In the first case, most of the interaction between government and donors has traditionally taken place at federal level. However, apart from those institutions supported from the national budget (such as referral hospitals and research institutions), the main link between financing and implementation (and thus in terms of the original definition "a coherent sector defined by an appropriate institutional structure and financing programme") is to be found at state level. From the perspective of constituent states, the federal level often acts in the same way as an external donor, providing funds and materials which supplement those available from state revenues or direct external contributions.

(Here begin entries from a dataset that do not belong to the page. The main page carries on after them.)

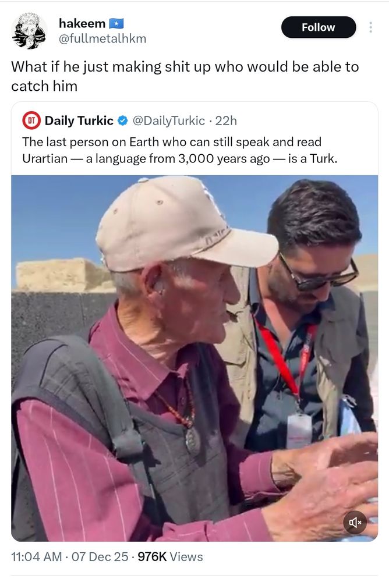The width and height of the screenshot is (389, 582).
Task: Open the 22h timestamp of quoted post
Action: click(x=226, y=120)
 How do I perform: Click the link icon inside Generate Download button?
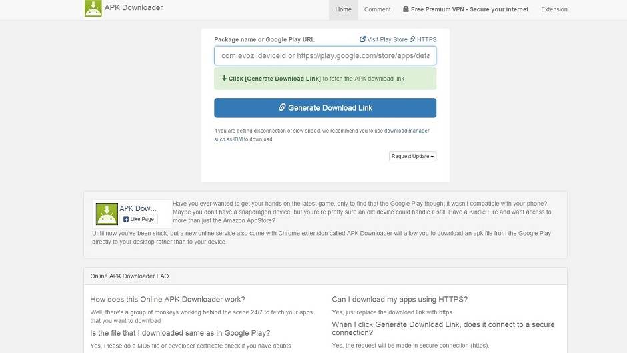click(x=282, y=107)
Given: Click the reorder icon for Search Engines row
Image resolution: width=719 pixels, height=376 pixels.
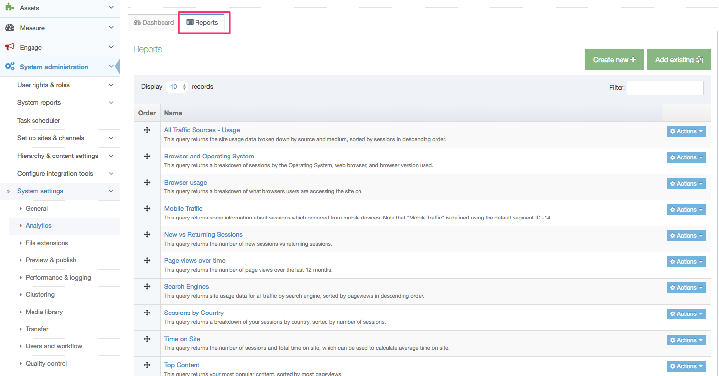Looking at the screenshot, I should pyautogui.click(x=147, y=286).
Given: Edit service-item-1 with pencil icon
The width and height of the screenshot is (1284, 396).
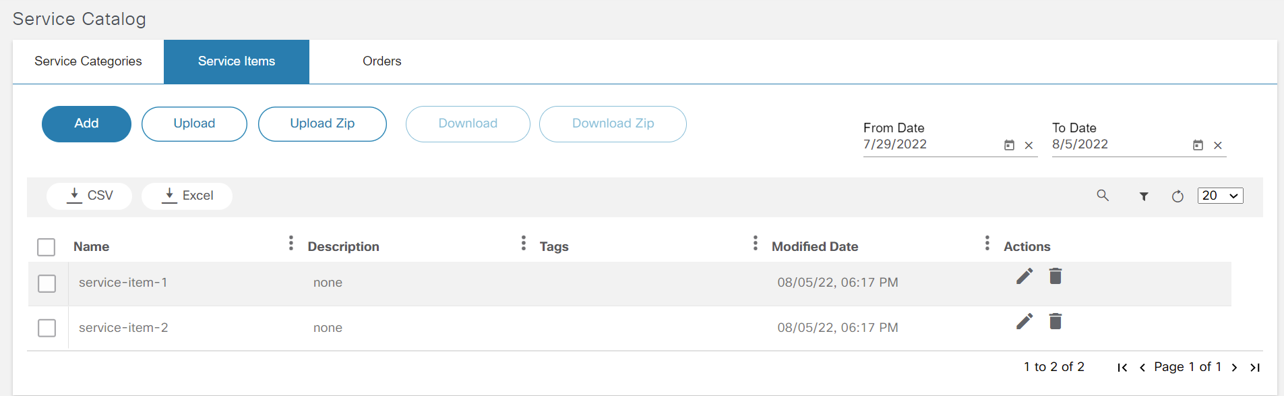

Overall, therefore, there is a strong case for suggesting that the state, rather than the federal level is the best starting point for a sector-wide approach. Developing a sector-wide approach at state level will be considerably easier in circumstances in which the federal level ministry of health provides un-earmarked support for state health budgets. If federal contributions (like donor funds) are linked to specific activities, channelled directly to districts thus bypassing state treasuries, or earmarked for "national" programmes, the development of coherent state-level sectoral policies and spending priorities will be far more difficult. This is the situation in India, for example, where it has been recognised that for a sector-wide approach to family welfare to succeed requires that the purpose, balance and composition of federal subsidies to the states be carefully reviewed.
The situation is no different in principle in smaller countries where district-level local government has a significant role in financing and managing health services. In practice, however, two sets of problems need to be considered. Firstly, if central government provides a block grant to districts to be allocated according to their own priorities, earmarking funds for health (or other sectors) by donors, or national government, will undermine local autonomy. At the same time donors, are likely to need some assurance that their funds are being spent on the purpose for which they were originally provided. The way forward lies in negotiated agreements between central and local authorities on the proportion of funds allocated to priority sectors.
A further challenge arises from the fact that very few governments in aid receiving countries actually do provide un-earmarked block grants to local authorities. Rather, the situation is more complicated, with some funds (often for hospitals or specific national programmes) still being retained by the national ministry of health, while funds for primary care are channelled directly from the treasury to local authorities. In these circumstances - well illustrated by the situation in Tanzania and Uganda - strategy development and financial planning for the sector as a whole will be problematic. More work is therefore needed in developing an approach to sectoral development in countries where local government has an increasingly important role.
Middle income countries
Many middle income countries in South East Asia, the Middle East and Latin America have a number of characteristics in common. These include: more mature institutions, multiple agencies involved in financing, purchasing and providing health care; active private and social insurance markets; significant levels of decentralisation to provinces and/or municipalities; active, and in some cases, advanced reform programmes affecting several different types of institutions. In most of these countries only a small proportion of health expenditure comes from external agencies.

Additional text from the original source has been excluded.